Arrogance

The Oxford English Dictionary, the gold standard of the English language, defines arrogance as the assertion of unwarrantable claims in respect of one’s own importance; undue assumption of dignity, authority, or knowledge; aggressive conceit, presumption, or haughtiness.

Unfortunately, the United States, a teenager in comparison to many nations and cultures around the globe, has been comporting itself with the self-same arrogance of youth described by Mark Twain about his father. When he was fourteen, Twain considered his father the most ill mannered, ignorant, backward person he had ever endured. By the time he was twenty one, Twain was amazed how much the old man had learned in the past seven years.

The I-know-it-all tendency of youth, which requires a mixture of  limited knowledge and an over-abundance of energy, leads to rash and impulsive determinations which age and been there, (unfortunately) done that experience, might avoid. George Bernard Shaw once stated that youth was wasted on the young. I disagree. The resilience of youth is quintessential in order to bounce back from the hammer blows of life which experience, having once (or twice) encountered, permits the older and wiser person to avoid.

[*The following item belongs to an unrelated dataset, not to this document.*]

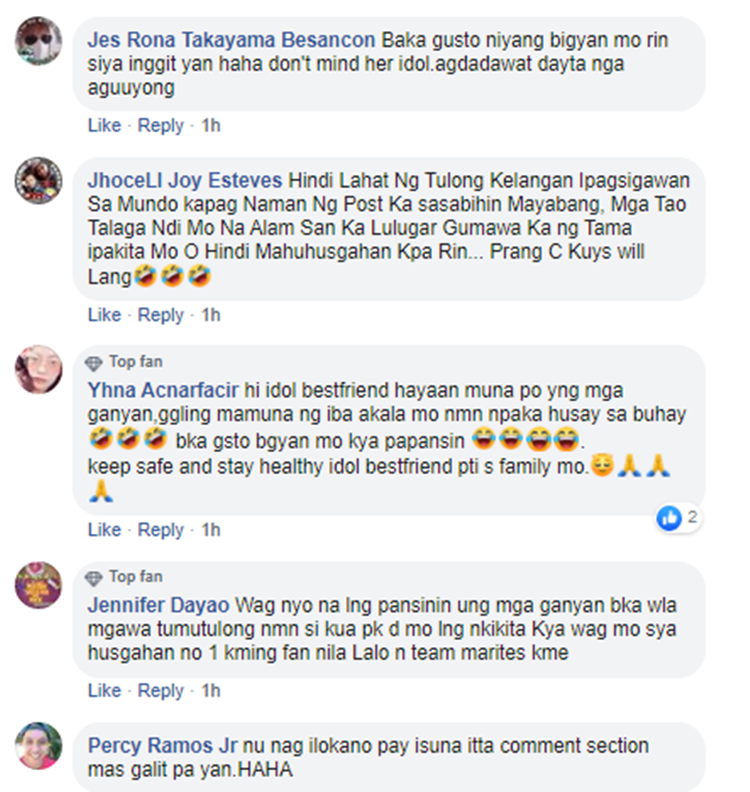Reply to JhoceLl Joy Esteves' comment
This screenshot has width=750, height=792.
coord(161,315)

 There have been many empires that have existed in the world, regimes so powerful, energized, advanced, as to straddle the known world: the Persians, the Egyptians, the Greeks, the Romans, the Spanish, the English. Each of those empires had their day or their centuries. Their sway was so great that to even consider that they might one day, as today, be a backward, or, even worse, a non-existent entity was too absurd to contemplate. Yet, where is the Greek culture that existed? Where is the Roman Empire that, in the day of chariots and foot soldiers, conquered the world? Where is the Spanish empire, which was replaced by the British empire?